Ex-doctor's release proves need for new law, minister says - Montreal - CBC News

This story reviews a fairly horrible case:

Ex-doctor's release proves need for new law, minister says - Montreal - CBC News:

We don't need to get into the details because ... well ... I don't want to write about them. Instead, what I want to talk about is the idea that mentally ill people are a threat to society. The idea that society -- caste by the minister as "victims" -- need to be protected from the mentally ill.

This is a difficult subject to write about for a number of reasons. The key reason is this: when a crime is committed most people want someone to go to jail for that crime. They want some form of retribution. One of the people who left comments on the CBC news story, for instance, wrote this:

"If he's well enough to be discharged from Pinel, then perhaps he's well enough to spend some time in prison, yes?"

I think this is fairly common view and one the minister seems to share: a verdict that suggests that a person is "not criminally responsible" for their actions -- that is, not mentally competent -- is viewed by many people as a dodge. This poster is saying "once they are better, they should go to jail."

I will confess that I look at matters from a different direction. I don't look for vengeance or retribution from the justice system. I don't enjoy the idea of anyone spending any time in jail, even if that is necessary and (indeed) fair. There are many things in life that are necessary and that we do; it does not mean that we like them or take any enjoyment out of them. Prosecuting criminals is one of those things, for me.
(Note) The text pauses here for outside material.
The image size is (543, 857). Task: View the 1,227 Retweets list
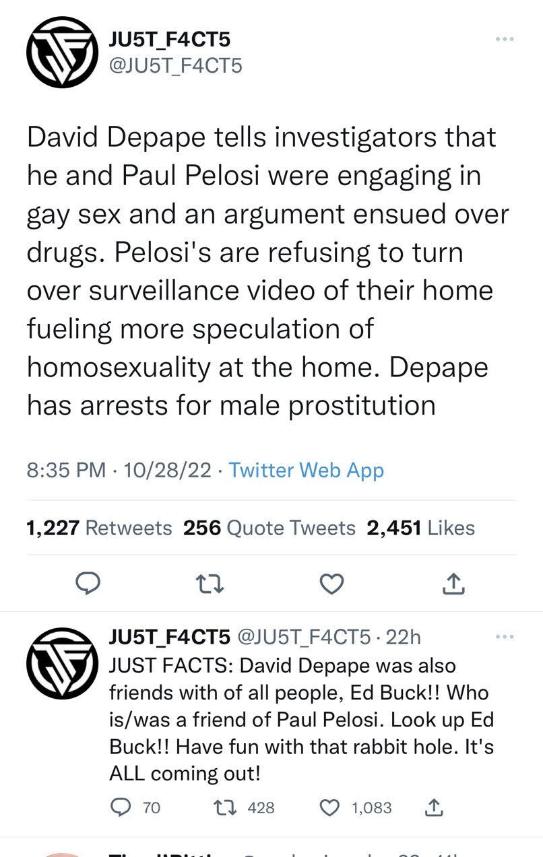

But, in the case of those who are mentally ill ... we have another issue. Mental illness is not a dodge. It is not an effort to escape punishment; nor is it claiming that the criminal is a victim.  It is an illness. If you have met anyone who is mentally ill, you know what I mean. Some people who have mental illnesses are functional others are not; some suffer from periodic episodes, others have a daily struggle. It is truly horrible if a person who has some sort of mental illness that impedes competence commits an action that causes pain or the death of others (in this case his own children).   And, it may be necessary to institutionalize individuals who are a threat to society or themselves. But, let us be clear, putting these individuals behind bars is not an act of justice. It is a necessity. Locking up the mentally ill for a longer period of time because people want "to see justice" is not the act of a forward looking government that is concerned about social welfare. It is a reactionary position that scapegoats the mentally ill and treats those people who have mental illnesses as if they were criminals waiting to happen.
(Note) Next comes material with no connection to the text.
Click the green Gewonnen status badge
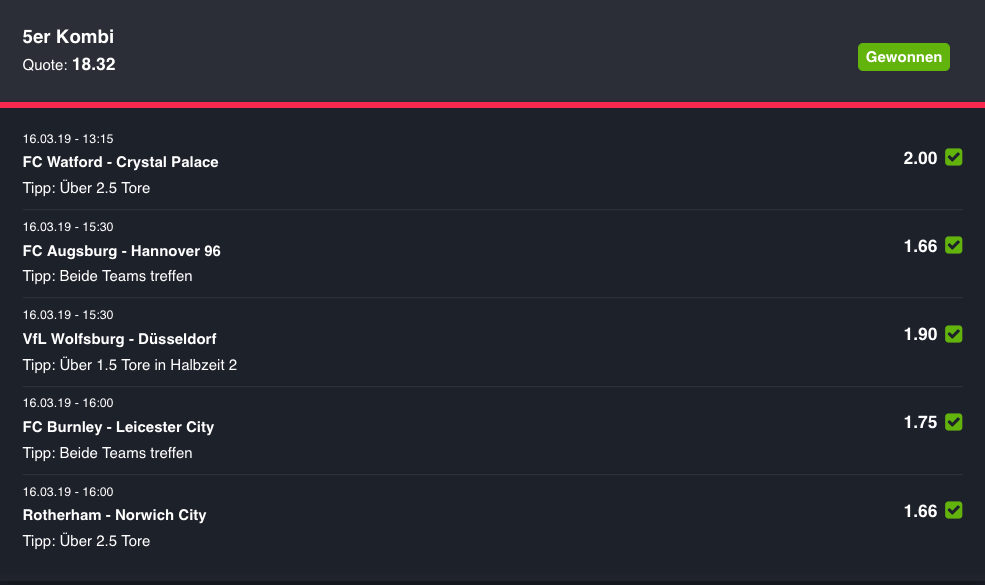Image resolution: width=985 pixels, height=585 pixels. 903,57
We need a different discourse; we need a different conversation about this issue then the one the minister wants to have. The conversation he wants to have fits into a "law and order" discourse ... one that is consistent with a government that builds super prisons as the crime rates goes down with the rationale that its own statistics - -which tell us that the crime rate is going to down -- must be wrong. The problem with this discourse is that it misses the point and hence does nothing to address an issue that sorely needs to be addressed.